McClellan transform based design techniques for two-dimensional linear-phase FIR filters

This paper considers the design problem of two-dimensional (2-D) linear-phase FIR digital filters through the use of the McClellan transform method. We present two methods for determining the coefficients of the McClellan transform when designing 2-D linear-phase FIR digital filters with continuous and powers-of-two coefficients, respectively. Based on the proposed methods, the contour approximation for 1-D (one-dimensional) to 2-D digital filter transformation and finding the band-edge frequencies of the corresponding 1-D FIR digital filter can be achieved simultaneously. This results in that the required complexity of the designed 2-D digital filter satisfying the design specifications can be minimized. Moreover, the proposed methods allow us to employ the McClellan transform with order more than one for enhancing the capability of the original McClellan transform.
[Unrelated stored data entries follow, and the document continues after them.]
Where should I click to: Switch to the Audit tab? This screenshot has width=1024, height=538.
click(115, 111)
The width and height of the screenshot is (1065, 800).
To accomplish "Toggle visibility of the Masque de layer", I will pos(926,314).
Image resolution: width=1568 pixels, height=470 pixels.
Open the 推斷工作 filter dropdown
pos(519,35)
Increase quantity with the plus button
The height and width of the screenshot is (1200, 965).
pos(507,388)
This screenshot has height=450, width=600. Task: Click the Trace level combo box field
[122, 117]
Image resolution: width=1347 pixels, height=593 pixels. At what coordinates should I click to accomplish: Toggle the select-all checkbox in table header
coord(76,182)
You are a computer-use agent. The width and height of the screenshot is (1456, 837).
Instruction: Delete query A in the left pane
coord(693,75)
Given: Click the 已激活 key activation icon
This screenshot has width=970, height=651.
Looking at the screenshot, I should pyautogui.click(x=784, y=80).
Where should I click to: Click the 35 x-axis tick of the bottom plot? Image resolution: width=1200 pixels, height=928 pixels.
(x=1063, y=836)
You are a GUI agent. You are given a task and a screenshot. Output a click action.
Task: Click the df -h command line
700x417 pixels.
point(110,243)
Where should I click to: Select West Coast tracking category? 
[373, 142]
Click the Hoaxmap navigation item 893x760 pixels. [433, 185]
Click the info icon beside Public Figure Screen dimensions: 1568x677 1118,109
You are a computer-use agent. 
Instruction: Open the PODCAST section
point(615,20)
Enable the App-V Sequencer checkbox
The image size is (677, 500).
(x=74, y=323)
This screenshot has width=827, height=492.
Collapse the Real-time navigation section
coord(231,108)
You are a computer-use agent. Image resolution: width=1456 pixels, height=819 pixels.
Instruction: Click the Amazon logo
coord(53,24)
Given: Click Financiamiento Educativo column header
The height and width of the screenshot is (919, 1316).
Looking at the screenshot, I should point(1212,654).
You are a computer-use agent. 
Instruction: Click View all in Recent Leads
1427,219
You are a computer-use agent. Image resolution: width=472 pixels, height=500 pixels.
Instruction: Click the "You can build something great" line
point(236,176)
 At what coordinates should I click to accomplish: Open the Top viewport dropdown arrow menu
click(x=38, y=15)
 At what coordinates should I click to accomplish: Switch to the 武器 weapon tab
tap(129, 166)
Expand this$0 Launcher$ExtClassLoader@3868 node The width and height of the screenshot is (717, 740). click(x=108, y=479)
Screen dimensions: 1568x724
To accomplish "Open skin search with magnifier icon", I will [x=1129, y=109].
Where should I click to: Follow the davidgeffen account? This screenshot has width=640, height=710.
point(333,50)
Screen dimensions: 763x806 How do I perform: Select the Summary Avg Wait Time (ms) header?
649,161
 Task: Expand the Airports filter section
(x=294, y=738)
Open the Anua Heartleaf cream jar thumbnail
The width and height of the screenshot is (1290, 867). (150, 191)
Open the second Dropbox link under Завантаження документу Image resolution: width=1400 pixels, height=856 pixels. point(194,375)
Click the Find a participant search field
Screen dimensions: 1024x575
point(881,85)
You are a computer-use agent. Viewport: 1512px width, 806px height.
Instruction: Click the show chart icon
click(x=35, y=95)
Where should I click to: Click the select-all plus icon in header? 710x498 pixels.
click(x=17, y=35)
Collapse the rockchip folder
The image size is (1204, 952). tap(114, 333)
Considering the determination of the McClellan transform coefficients and the band-edge frequencies for the design, we formulate the design problem as a linear programming optimization problem. Then, an efficient design procedure is presented to avoid the use of time consuming simplex algorithms. For the powers-of-two coefficient design, a discrete design procedure is presented to avoid the use of time-consuming mixed integer linear programming algorithms. Computer simulations for showing the effectiveness of the proposed design techniques are also presented.